Back to translation. Now that I look back at it, my whole "career" in translation is rather scary, mostly because I'm totally making things up as I go and I'm not remotely qualified to do it; I still feel like I have no business translating a book that is going to actually be published. The most obvious reason for that is that my Vietnamese isn't even that good to begin with. I went to Vietnamese school for exactly 3 years of my life and the rest of it was spent in English-speaking schools and university with very limited expose to learning Vietnamese as a language. My grasp of vocabulary is woefully limited and when it comes to marketing lingo? I swear I looked up every single marketing term on the internet for the Vietnamese translation. And yet it was because I had so lost touch with Vietnamese in my education that prompted me to get into translation in the first place.
It started when in my first year of university in Australia, having too much time on my hand and in an environment with too little opportunity to use Vietnamese and I was afraid that after three years here, my Vietnamese would be even worst than it already it.

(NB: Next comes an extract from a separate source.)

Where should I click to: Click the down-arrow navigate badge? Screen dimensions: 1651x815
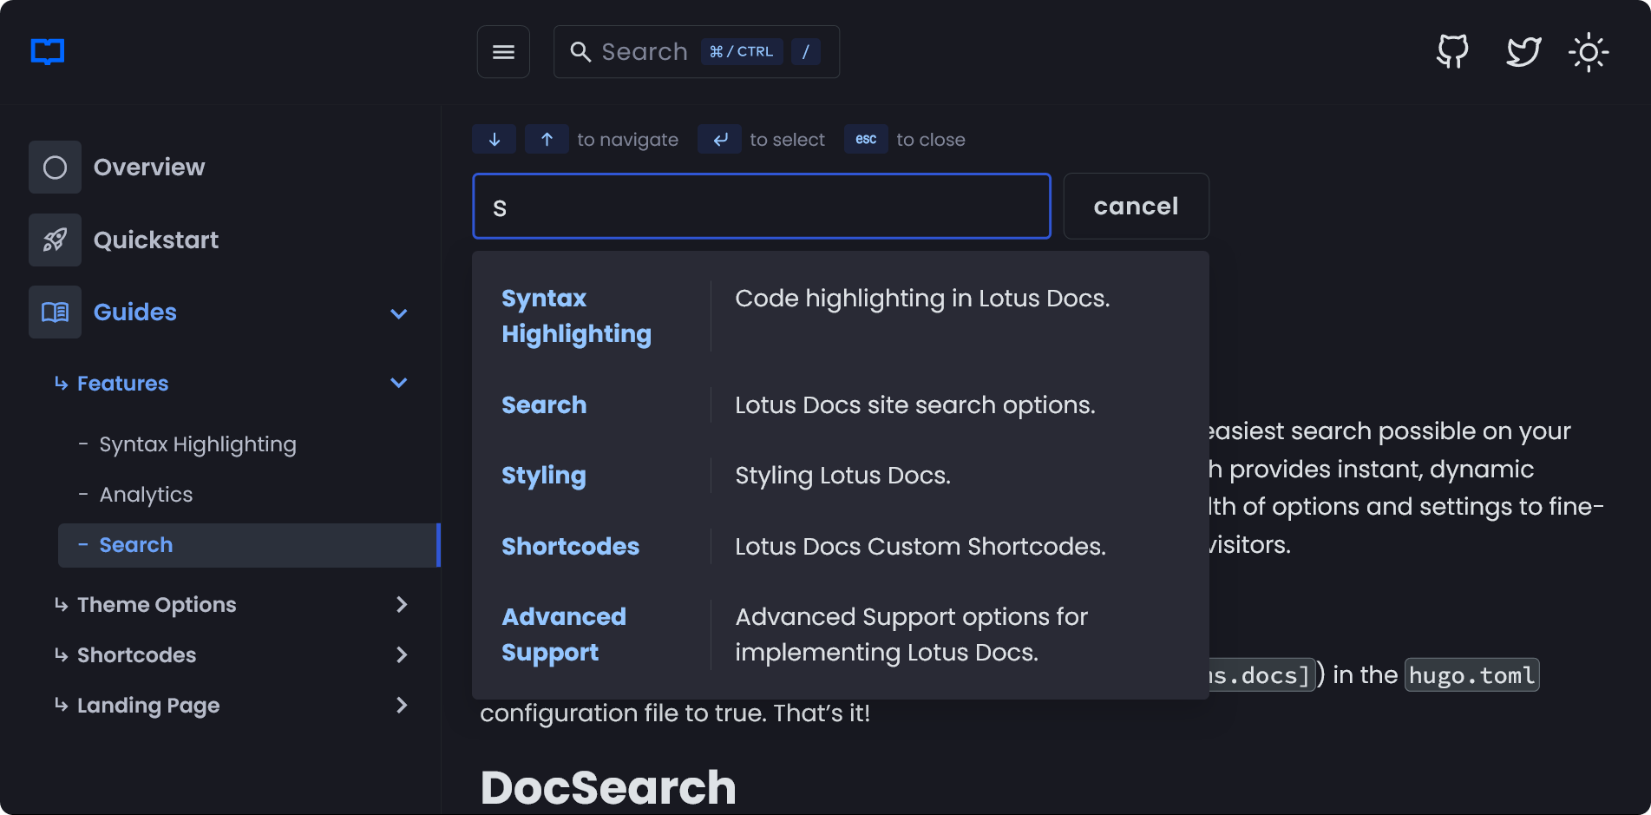494,139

At the time, for reasons now unknown to me, I was member of an online forum about movies and they were starting a group who would translate movie news from English into Vietnamese. I joined. I totally didn't intend to stay there for the whole three years of university. The circumstances in which I left the group and the forum wasn't the most...cordial, shall we say, but looking back, I can't help but be grateful for that time because as useless as it sounded, spending all that time online, I learned so much and met some people who are now really close friends (including said friend who introduced me to said book editor who offered me said book :P). So yes, I went to translating gossip news about Lindsay Lohan's DUI cases to translating a book, but hey, you had to start somewhere, right?